The eponymous exhibition surveying Raphael’s two-decade career and output at London’s minister-approved National Gallery (which runs 9 April to 31 July 2022) will include loans of major works from the Louvre in Paris, Washington DC’s National Gallery of Art, Madrid’s Prado, Florence’s Uffizi and the Vatican Museums. But Raphael’s tempura painting of The Holy Family, 1506-07, will not now be borrowed from the collection of Russia’s State Hermitage Museum, which had agreed to the loan. A spokesperson for the National Gallery told The Art Newspaper: ‘The painting had long ago been offered protection under the UK’s immunity from seizure legislation, but earlier this week it was omitted from the National Gallery’s list of works coming from abroad for Raphael. This was presumably done after consultations with Arts Council England, which administers the immunity system on behalf of the UK’s culture department.’
The Victoria and Albert Museum is a minister-approved institution currently showing ‘Fabergé in London: Romance to Revolution’, exhibiting many works from Russian State institutions, including the Moscow Kremlin Egg, 1906, the Alexander Palace Egg, 1908, and the Romanov Tercentenary Egg, 1913, lent by the Moscow Kremlin Museums. Although protected by law against court-ordered seizure or forfeiture, nevertheless tricky issues arise for the V&A, such as whether the Russian works should be withdrawn from public view and, if so, whether to cancel the remaining period of the whole exhibition, which is scheduled to run until 8 May 2022. The V&A recently stated that it ‘remains in contact with the Department for Digital, Culture, Media and Sport on the evolving situation in the Ukraine’. ‘To date’, the V&A added, ‘we’ve had no requests to return loans from Russian institutions.’ Museum management is understandably taking a wait-and-see approach – but for how long?

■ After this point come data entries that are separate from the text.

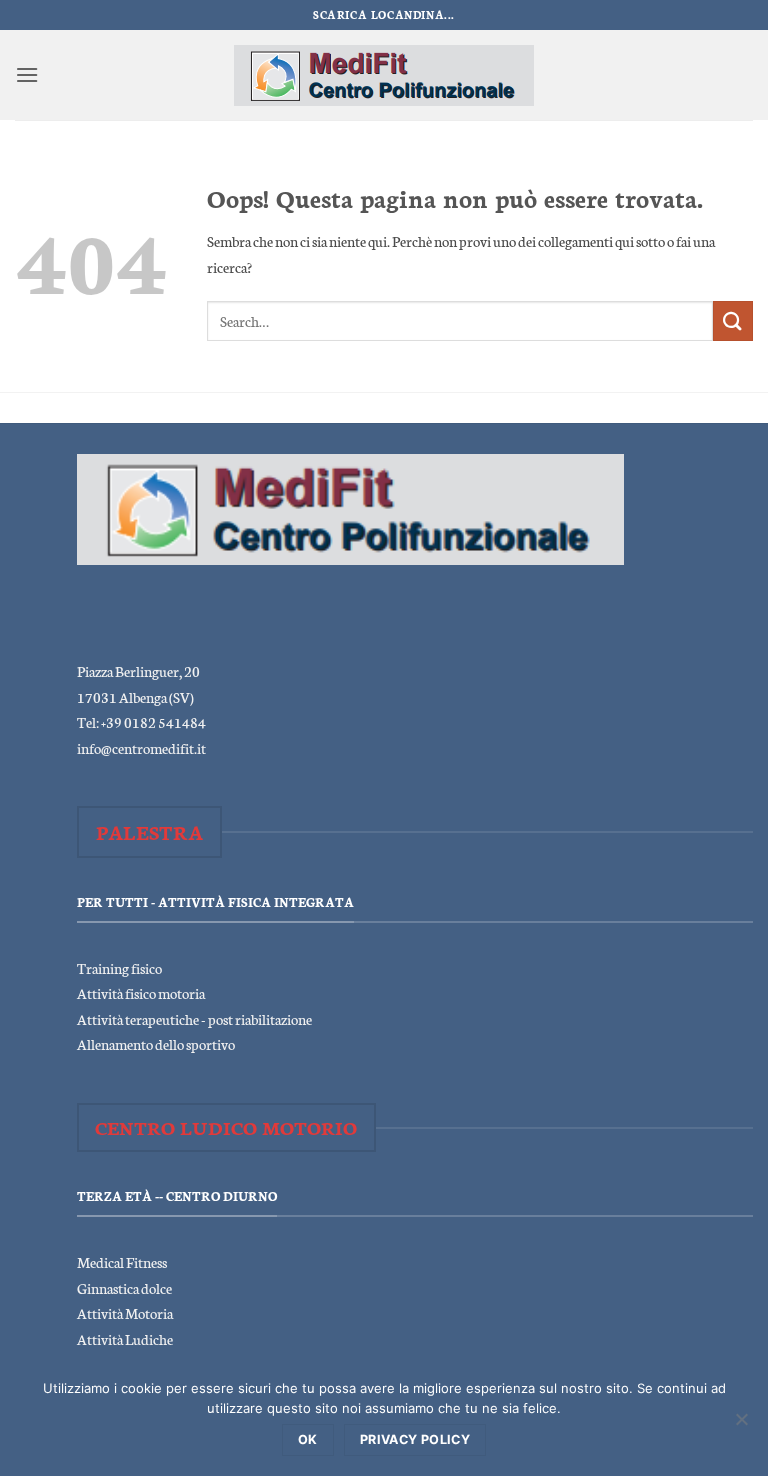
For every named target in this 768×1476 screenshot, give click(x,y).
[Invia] (733, 320)
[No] (741, 1425)
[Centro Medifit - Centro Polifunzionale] (384, 75)
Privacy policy (415, 1439)
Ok (308, 1439)
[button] (27, 74)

UK’s legal protection against seizure lasts for 12 months from the date the work enters the UK for the purposes of ‘public display in a temporary exhibition’ at a minister-approved museum or gallery (and for related repatriation or repair purposes). The protection period may exceed 12 months if the work has suffered damage while protected, and ‘is undergoing repair … in the UK because of the damage, or is leaving the UK following [such] repair’. Put another way: if the V&A decided to keep possession of the loaned Fabergé eggs until the end of Russia’s war against Ukraine, and if the war continued beyond November 2022, protection from seizure or forfeiture would end while the museum was still holding the eggs (because the exhibition opened on 20 November 2021, more than 12 months earlier). If such circumstances transpired, Russia’s Fabergé eggs – still located in the UK – could perhaps become the target of further UK sanctions including seizure/forfeiture by court order following legal proceedings.